## DIRECTIONS
In the listing below, the answer starts at the line that has "Task: Click the Ändern" and stops after the line that has "Task: Switch chart to line chart icon"; please repeat that part exactly and nothing more.

[GIVEN RECORDS Boundary: Start]

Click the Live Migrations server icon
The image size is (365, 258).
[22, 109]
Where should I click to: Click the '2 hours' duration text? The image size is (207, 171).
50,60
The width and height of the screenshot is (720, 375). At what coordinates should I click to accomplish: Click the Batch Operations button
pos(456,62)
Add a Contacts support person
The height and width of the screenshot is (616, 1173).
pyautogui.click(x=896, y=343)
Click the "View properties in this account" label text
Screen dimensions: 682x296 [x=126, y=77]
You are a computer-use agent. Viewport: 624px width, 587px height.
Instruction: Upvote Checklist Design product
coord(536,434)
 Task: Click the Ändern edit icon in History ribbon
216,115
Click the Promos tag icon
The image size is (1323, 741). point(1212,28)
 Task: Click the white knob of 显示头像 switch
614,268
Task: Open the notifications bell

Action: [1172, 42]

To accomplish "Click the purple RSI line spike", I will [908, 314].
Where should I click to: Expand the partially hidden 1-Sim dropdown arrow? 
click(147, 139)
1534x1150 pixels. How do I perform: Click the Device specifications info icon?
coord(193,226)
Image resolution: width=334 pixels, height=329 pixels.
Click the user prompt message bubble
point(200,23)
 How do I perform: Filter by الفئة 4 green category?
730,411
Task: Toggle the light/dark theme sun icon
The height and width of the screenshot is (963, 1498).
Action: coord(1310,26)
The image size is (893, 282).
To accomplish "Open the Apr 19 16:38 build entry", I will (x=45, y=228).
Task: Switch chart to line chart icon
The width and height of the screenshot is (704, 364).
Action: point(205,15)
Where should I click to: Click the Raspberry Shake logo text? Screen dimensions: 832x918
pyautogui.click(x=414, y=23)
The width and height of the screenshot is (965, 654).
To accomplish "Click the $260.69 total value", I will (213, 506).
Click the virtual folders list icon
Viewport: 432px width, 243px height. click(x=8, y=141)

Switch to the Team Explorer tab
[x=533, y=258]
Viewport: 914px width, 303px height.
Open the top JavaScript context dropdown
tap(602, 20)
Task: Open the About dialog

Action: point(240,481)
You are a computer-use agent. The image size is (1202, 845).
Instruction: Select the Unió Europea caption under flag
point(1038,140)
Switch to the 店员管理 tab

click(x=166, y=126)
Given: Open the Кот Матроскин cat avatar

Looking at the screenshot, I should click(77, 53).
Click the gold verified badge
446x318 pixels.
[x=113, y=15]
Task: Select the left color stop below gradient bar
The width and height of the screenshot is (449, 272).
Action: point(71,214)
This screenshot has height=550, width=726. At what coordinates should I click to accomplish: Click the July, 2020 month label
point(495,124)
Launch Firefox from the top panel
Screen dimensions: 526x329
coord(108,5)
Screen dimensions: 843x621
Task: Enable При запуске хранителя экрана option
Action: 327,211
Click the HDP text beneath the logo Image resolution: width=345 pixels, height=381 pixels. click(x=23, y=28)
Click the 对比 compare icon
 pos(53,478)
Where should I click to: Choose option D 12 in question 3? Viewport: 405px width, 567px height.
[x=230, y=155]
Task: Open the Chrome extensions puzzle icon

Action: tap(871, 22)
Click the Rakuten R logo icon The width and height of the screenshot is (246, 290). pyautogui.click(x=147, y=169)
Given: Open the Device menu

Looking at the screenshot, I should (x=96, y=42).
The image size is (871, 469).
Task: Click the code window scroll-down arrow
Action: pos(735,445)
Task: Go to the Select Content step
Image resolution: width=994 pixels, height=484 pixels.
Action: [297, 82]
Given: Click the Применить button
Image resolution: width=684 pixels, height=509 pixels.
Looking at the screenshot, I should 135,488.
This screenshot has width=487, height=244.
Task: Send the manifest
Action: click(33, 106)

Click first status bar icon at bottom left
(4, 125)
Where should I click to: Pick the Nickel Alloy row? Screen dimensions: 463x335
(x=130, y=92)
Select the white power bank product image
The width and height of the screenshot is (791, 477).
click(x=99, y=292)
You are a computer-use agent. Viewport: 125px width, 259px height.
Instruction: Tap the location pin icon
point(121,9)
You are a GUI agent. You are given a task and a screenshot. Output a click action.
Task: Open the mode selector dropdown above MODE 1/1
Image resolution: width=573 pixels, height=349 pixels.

[GIVEN RECORDS Boundary: End]

## WRITTEN RESPONSE
 Task: Click the Ändern edit icon in History ribbon
216,115
Click the Promos tag icon
The image size is (1323, 741). point(1212,28)
 Task: Click the white knob of 显示头像 switch
614,268
Task: Open the notifications bell

Action: [1172, 42]

To accomplish "Click the purple RSI line spike", I will [908, 314].
Where should I click to: Expand the partially hidden 1-Sim dropdown arrow? 
click(147, 139)
1534x1150 pixels. How do I perform: Click the Device specifications info icon?
coord(193,226)
Image resolution: width=334 pixels, height=329 pixels.
Click the user prompt message bubble
point(200,23)
 How do I perform: Filter by الفئة 4 green category?
730,411
Task: Toggle the light/dark theme sun icon
The height and width of the screenshot is (963, 1498).
Action: coord(1310,26)
The image size is (893, 282).
To accomplish "Open the Apr 19 16:38 build entry", I will (x=45, y=228).
Task: Switch chart to line chart icon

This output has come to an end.